Tarefa curta 1: Extraia do trecho do documento, sem nenhuma alteração, a passagem que começa nas palavras "(Azevedo, Aluísio. O" e termina depois de "e do naturalismo?".

Trecho do documento:
# # # # #
O Conselheiro suspirou com força, coçou a cabeça. Os dois penetraram no gabinete, e o doutor, depois de escrever a sua receita, acrescentou, como se não tivesse interrompido a conversa: — Noutras circunstâncias, sua filha não sofreria tanto... nada disso teria até consequências perigosas; mas, impressionável como é, com a educação religiosa que teve. E com aquele caraterzinho orgulhoso e cheio de intransigências, se não casar quanto antes, irá padecer muito; irá vive em luta aberta consigo mesma!
— Em luta? Como assim, doutor?
— Ora! A luta da matéria que impõe e da vontade que resiste; a luta que se trava sempre que o corpo reclama com direito a satisfação de qualquer necessidade, e a razão opõe-se a isso, porque não quer ir de encontro a certos preceitos sociais. Estupidez humana! Imagine que você tem uma fome de três dias e que, para comer, só dispões de um meio — roubar! Que faria neste caso?
— Não sei, mas com certeza não roubava...
— Então — morria de fome... Todavia um homem, de moral mais fácil que a sua não morreria, porque roubava... Compreende? — Pois aí tem!

(Azevedo, Aluísio. O Homem.
Em: http://www.dominiopublico.gov.br/download/texto/bi000022.pdf)


a) Aponte as características da estética naturalista encontradas no texto acima, indicando trechos que possam servir-lhes de exemplo.

b) Lúcia Miguel Pereira afirma que na obra de Machado de Assis “vive a sociedade brasileira do século passado [XIX]”. Pode-se dizer que a mesma sociedade brasileira vive na obra de Aluísio de Azevedo? Quais as diferenças? Como relacionar essas diferenças às peculiaridades estéticas do realismo e do naturalismo?


   3. Relacione a frase abaixo com a crítica de Machado de Assis ao naturalismo, argumentando e exemplificando com aspectos evidentes nos contos e nas crônicas do autor carioca:

“Eu gosto de catar o mínimo e o escondido. Onde ninguém mete o nariz, aí entra o meu, com a curiosidade estreita e aguda que descobre o encoberto. [...] A vantagem dos míopes é enxergar onde as grandes vistas não pegam.”
(“A Semana”. Gazeta de Notícias, Rio de Janeiro, 11/11/1897)



Comentários:

1a)
# # # # #
Dados fornecidos:
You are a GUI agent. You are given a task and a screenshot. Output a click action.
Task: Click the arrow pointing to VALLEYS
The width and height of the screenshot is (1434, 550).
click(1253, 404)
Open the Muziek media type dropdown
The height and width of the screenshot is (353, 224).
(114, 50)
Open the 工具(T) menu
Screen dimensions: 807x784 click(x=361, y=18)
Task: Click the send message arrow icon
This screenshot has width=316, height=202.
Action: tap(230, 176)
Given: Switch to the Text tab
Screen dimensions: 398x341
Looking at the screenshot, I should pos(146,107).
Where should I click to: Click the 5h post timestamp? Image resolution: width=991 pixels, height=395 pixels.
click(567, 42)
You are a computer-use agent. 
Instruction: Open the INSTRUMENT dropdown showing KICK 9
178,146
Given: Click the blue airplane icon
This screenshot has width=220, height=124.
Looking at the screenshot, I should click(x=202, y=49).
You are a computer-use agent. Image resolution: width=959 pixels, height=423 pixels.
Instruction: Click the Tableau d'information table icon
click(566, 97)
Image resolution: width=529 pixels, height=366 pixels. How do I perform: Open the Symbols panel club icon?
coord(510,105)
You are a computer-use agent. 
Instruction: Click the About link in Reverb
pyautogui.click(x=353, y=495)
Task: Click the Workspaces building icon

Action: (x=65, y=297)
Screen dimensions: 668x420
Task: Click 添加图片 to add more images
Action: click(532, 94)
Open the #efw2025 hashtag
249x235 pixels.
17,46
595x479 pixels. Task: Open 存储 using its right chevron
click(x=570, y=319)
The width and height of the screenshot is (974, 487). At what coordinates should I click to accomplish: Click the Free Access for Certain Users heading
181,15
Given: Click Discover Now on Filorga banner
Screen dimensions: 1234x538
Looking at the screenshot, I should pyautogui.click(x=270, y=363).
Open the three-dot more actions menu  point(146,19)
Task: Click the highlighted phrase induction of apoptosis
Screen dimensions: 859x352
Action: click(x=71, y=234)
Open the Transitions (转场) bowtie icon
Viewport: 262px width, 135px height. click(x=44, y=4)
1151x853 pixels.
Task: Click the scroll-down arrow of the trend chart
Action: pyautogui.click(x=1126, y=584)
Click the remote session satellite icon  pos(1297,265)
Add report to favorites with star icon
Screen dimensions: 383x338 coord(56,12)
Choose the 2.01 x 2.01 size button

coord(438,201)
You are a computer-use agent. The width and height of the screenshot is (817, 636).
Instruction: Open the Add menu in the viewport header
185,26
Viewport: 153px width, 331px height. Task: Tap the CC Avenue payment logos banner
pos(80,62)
# # # # #
Tarefa curta 2: Converta em tabela Markdown os registros do início até a linha que contém "Action: click(x=71, y=234)", incluindo essa linha. Use as colunas Nº e Linha e omita as linhas em branco.

Resposta da tarefa 1:
(Azevedo, Aluísio. O Homem.
Em: http://www.dominiopublico.gov.br/download/texto/bi000022.pdf)


a) Aponte as características da estética naturalista encontradas no texto acima, indicando trechos que possam servir-lhes de exemplo.

b) Lúcia Miguel Pereira afirma que na obra de Machado de Assis “vive a sociedade brasileira do século passado [XIX]”. Pode-se dizer que a mesma sociedade brasileira vive na obra de Aluísio de Azevedo? Quais as diferenças? Como relacionar essas diferenças às peculiaridades estéticas do realismo e do naturalismo?

Resposta da tarefa 2:
| Nº | Linha |
|---|---|
| 1 | You are a GUI agent. You are given a task and a screenshot. Output a click action. |
| 2 | Task: Click the arrow pointing to VALLEYS |
| 3 | The width and height of the screenshot is (1434, 550). |
| 4 | click(1253, 404) |
| 5 | Open the Muziek media type dropdown |
| 6 | The height and width of the screenshot is (353, 224). |
| 7 | (114, 50) |
| 8 | Open the 工具(T) menu |
| 9 | Screen dimensions: 807x784 click(x=361, y=18) |
| 10 | Task: Click the send message arrow icon |
| 11 | This screenshot has width=316, height=202. |
| 12 | Action: tap(230, 176) |
| 13 | Given: Switch to the Text tab |
| 14 | Screen dimensions: 398x341 |
| 15 | Looking at the screenshot, I should pos(146,107). |
| 16 | Where should I click to: Click the 5h post timestamp? Image resolution: width=991 pixels, height=395 pixels. |
| 17 | click(567, 42) |
| 18 | You are a computer-use agent.  |
| 19 | Instruction: Open the INSTRUMENT dropdown showing KICK 9 |
| 20 | 178,146 |
| 21 | Given: Click the blue airplane icon |
| 22 | This screenshot has width=220, height=124. |
| 23 | Looking at the screenshot, I should click(x=202, y=49). |
| 24 | You are a computer-use agent. Image resolution: width=959 pixels, height=423 pixels. |
| 25 | Instruction: Click the Tableau d'information table icon |
| 26 | click(566, 97) |
| 27 | Image resolution: width=529 pixels, height=366 pixels. How do I perform: Open the Symbols panel club icon? |
| 28 | coord(510,105) |
| 29 | You are a computer-use agent.  |
| 30 | Instruction: Click the About link in Reverb |
| 31 | pyautogui.click(x=353, y=495) |
| 32 | Task: Click the Workspaces building icon |
| 33 | Action: (x=65, y=297) |
| 34 | Screen dimensions: 668x420 |
| 35 | Task: Click 添加图片 to add more images |
| 36 | Action: click(532, 94) |
| 37 | Open the #efw2025 hashtag |
| 38 | 249x235 pixels. |
| 39 | 17,46 |
| 40 | 595x479 pixels. Task: Open 存储 using its right chevron |
| 41 | click(x=570, y=319) |
| 42 | The width and height of the screenshot is (974, 487). At what coordinates should I click to accomplish: Click the Free Access for Certain Users heading |
| 43 | 181,15 |
| 44 | Given: Click Discover Now on Filorga banner |
| 45 | Screen dimensions: 1234x538 |
| 46 | Looking at the screenshot, I should pyautogui.click(x=270, y=363). |
| 47 | Open the three-dot more actions menu  point(146,19) |
| 48 | Task: Click the highlighted phrase induction of apoptosis |
| 49 | Screen dimensions: 859x352 |
| 50 | Action: click(x=71, y=234) |